Purification and substrate specificity of polydeoxyribonucleotide kinases isolated from calf thymus and rat liver.

Damage to DNA can result in strand breaks with 5'-hydroxyl and 3'-phosphate termini. Before DNA polymerases and ligases can rejoin the broken strands, such termini have to be restored to 5'-phosphate and 3'-hydroxyl groups. Polydeoxynucleotide kinase is an enzyme that may fulfil this function. We have purified the kinases from calf thymus and rat liver to near homogeneity. Based on SDS-polyacrylamide gel electrophoresis and activity gels, the enzymes from both sources are approximately 60-kDa polypeptides.
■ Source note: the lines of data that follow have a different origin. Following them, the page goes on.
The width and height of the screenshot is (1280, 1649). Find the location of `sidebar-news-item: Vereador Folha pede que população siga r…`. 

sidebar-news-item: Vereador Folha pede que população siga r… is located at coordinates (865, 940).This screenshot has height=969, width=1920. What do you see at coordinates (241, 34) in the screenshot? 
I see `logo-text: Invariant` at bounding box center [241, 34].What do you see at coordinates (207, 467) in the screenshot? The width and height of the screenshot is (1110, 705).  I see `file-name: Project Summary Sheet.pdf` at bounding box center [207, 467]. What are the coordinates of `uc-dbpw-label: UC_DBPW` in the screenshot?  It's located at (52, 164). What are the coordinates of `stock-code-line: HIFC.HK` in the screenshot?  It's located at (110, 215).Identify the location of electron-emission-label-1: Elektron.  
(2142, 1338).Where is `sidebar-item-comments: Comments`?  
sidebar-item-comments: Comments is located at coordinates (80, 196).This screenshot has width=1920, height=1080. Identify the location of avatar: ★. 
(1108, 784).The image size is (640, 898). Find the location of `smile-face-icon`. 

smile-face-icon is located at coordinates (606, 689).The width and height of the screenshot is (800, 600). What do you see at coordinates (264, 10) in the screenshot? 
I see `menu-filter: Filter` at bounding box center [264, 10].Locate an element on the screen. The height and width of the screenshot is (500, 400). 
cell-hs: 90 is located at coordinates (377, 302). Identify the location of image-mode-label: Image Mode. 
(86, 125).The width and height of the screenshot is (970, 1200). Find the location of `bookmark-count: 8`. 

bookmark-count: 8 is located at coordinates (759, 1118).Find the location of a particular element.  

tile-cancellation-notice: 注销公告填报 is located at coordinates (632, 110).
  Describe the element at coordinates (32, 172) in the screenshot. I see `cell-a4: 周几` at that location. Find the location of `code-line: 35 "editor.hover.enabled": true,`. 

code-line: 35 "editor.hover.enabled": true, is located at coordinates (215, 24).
Both enzymes have an acidic pH optimum (5.5-6.0) for kinase activity, and similar pl values (8.5-8.6), and a specificity for DNA. The calf thymus kinase possesses a 3'-phosphatase activity, as has previously been shown for the rat liver enzyme. The minimum size of oligonucleotide that can be labelled is 7-8 nucleotides in length, but the optimal size appears to be > 18 nucleotides. Comparison of phosphorylation of oligo(dA)24 and oligo(dT)24 with oligonucleotides containing a varied nucleotide sequence indicated that the homopolymers are poorer substrates. Unlike the bacteriophage T4 polynucleotide kinase, the mammalian kinases exhibit no preference for 5'-overhanging termini when acting at DNA termini produced by restriction enzymes. With double-stranded oligonucleotide complexes designed to mode single-strand gaps and nicks, the mammalian kinases preferentially phosphorylate the 5'-terminus associated with the gap or nick, in keeping with the idea that the kinases are involved in the repair of DNA single-strand breaks.